The story of the “covetous old sinner” Scrooge is timeless: a man for whom Christmas is a “humbug” gets visited by the ghosts of Christmas past, present & future in a bid to change his ways. The story was a way for Dickens to raise awareness of the plight of the poor – it also inadvertently settled the ideal of the Victorian Christmas in the popular imagination.
Callow’s version is semi-staged, with changing backdrops & a few props, as well as some music, sound effects & some different lighting styles. It is very theatrical in style, but also has the feel of a reading about it. This is good in that it has a ring of authenticity about it, however many voices are interchangeable – when characters are talking to each other this is ever so slightly problematic.
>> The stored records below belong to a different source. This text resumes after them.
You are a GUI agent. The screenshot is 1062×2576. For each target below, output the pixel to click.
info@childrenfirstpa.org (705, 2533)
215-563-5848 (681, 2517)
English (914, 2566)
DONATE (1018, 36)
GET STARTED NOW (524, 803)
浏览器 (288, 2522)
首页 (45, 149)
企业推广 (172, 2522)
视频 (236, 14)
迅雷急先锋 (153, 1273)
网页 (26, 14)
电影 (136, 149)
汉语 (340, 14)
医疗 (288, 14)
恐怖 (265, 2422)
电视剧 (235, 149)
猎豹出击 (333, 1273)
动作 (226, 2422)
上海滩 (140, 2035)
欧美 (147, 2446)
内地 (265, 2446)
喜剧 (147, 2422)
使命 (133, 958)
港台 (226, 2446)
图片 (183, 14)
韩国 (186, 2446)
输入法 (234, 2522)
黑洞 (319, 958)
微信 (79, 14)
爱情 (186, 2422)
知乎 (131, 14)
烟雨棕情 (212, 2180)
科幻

There is some differentiation, though mainly for the Cratchit family. That being said, the gravitas Callow brings (being a renowned Dickens expert & enthusiast) cannot be ignored; he is a charismatic figure & uses his presence to great effect.
The show begins with God Rest You Merry, Gentlemen playing out, immediately setting the mood, along with a backdrop of a Victorian street and ‘snow’ falling as Callow enters. He lights a candle which remains for the entirety of the performance – on occasions this is the only light onstage.
In the middle of the stage is another screen, which swings round at times & is largely see-through – its movement is rather distracting, and it’s not really obvious what benefit it brings to the show. A story so simple, yet powerful in its message, doesn’t need gimmicks; a straightforward setting & a good storyteller is all that’s required. One very nice touch is the small fire that’s lit in Scrooge’s room when he locks himself in, as is Adam Povey’s lighting design.
Having said all that, this story is an absolute staple for the festive period – not only for the traditional scenes of merriment & feasting, but also as a reminder of how we should try to live our lives: “in the Past, the Present, and the Future”. This production is definitely the most accessible to anyone within easy reach of the capital over the Christmas holidays, so grab yourself a bowl of smoking bishop & head over to the theatre before the show closes. As the Ghost of Christmas Present says, “Come in! and know me better, man!”
My verdict? The ultimate festive tale effortlessly told by a master storyteller – a seasonal treat & must-see performance.
A Christmas Carol runs at the Arts Theatre (West End) until 7 January 2017. Tickets are available online and from the box office.